An additional purpose of the study was to find out whether high-intensity exercise training combined with Bryndza sheep cheese consumption can change the relative abundance of LAB in the collected stools of athletes. Similarly to Pangallo [42], we report that, among other LAB, the incidence was highest of the genus Lactococcus spp. (86% of all identified taxa). After 7 weeks of intervention with Bryndza consumption, the athletes exhibited an increased relative abundance of Lactococcus spp. However, we also report higher Lactococcus spp. in swimmers who have not consumed Bryndza. This can be explained by the seasonal variation of vitamin D that has been previously positively associated with Lactococcus spp. [43, 44]. In confirmation of this idea, we have found a positive association between the relative abundance of Lactococcus spp. and vitamin D in the blood. At the beginning of the study (end of April), both groups of swimmers were deficient in vitamin D [45], perhaps because of the lack of vitamin D synthesis from the low levels of sunlight during the winter months. Subsequently, lighter clothing and exposure of more of the body to sunlight probably increased vitamin D synthesis, as indicated by our reported elevated concentration of vitamin D in blood by the end of June. Remarkably, the Lactococcus spp. in the Bryndza group increased 13-fold, whereas in the group without Bryndza intervention, we observed "only" a 5-fold positive change in relative abundance.

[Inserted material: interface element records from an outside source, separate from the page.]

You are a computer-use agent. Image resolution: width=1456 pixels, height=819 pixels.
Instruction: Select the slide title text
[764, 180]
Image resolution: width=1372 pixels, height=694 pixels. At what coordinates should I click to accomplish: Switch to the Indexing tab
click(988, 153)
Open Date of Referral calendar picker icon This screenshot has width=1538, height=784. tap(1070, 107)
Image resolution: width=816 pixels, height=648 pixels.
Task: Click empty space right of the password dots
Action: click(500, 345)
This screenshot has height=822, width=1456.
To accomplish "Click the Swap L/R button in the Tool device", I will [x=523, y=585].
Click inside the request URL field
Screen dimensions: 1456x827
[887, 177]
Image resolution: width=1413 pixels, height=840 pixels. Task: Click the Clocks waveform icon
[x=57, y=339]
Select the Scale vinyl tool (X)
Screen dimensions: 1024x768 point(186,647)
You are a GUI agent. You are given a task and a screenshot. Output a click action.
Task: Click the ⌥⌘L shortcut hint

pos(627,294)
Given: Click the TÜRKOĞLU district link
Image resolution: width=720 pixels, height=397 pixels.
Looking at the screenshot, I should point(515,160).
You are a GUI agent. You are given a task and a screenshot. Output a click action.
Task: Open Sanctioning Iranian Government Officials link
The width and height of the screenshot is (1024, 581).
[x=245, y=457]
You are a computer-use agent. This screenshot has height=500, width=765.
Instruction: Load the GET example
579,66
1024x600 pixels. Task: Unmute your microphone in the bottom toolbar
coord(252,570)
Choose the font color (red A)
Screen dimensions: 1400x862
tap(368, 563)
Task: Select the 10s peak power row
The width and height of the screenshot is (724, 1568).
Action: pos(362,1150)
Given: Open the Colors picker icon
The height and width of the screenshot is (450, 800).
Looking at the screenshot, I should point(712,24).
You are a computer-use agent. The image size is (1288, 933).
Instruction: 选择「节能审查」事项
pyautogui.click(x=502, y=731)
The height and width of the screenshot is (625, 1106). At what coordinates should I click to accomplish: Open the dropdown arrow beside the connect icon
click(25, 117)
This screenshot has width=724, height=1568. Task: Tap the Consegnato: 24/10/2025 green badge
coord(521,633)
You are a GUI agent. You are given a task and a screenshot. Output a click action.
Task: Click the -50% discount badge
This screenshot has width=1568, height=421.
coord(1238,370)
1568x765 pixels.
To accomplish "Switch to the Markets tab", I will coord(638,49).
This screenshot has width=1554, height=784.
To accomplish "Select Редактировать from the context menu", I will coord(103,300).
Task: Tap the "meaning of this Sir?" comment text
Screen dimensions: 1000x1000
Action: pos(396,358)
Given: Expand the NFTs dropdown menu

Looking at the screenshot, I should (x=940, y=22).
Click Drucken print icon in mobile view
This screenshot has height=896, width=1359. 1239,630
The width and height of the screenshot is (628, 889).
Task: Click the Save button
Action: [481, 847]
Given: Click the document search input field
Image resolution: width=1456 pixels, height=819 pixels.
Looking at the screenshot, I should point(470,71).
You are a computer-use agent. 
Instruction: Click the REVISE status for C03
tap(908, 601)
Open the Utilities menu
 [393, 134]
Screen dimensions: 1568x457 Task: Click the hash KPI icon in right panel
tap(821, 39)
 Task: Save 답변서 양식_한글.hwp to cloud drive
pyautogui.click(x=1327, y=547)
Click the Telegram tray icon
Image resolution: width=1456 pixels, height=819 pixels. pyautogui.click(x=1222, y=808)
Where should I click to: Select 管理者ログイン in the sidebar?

The RF and ML analyses have identified pyruvate, acetate, butyrate, and α-diversity (Shannon index) as suitable joint predictors with a fair (HIT) and excellent (HITB) ability to discriminate between subjects pre- and post-intervention. Furthermore, the GraphDepth analyses ranked pyruvate, lactate, and acetate as the three best-discriminating factors for the subjects within the HITB group, and acetate, pyruvate, Butyricimonas and butyrate as the four best-discriminating factors for the subjects within the HIT group. Hence, they can be proposed as suitable joint biomarkers discriminating between high-volume/low-intensity and low-volume/high-intensity training phases with and/or without probiotic use.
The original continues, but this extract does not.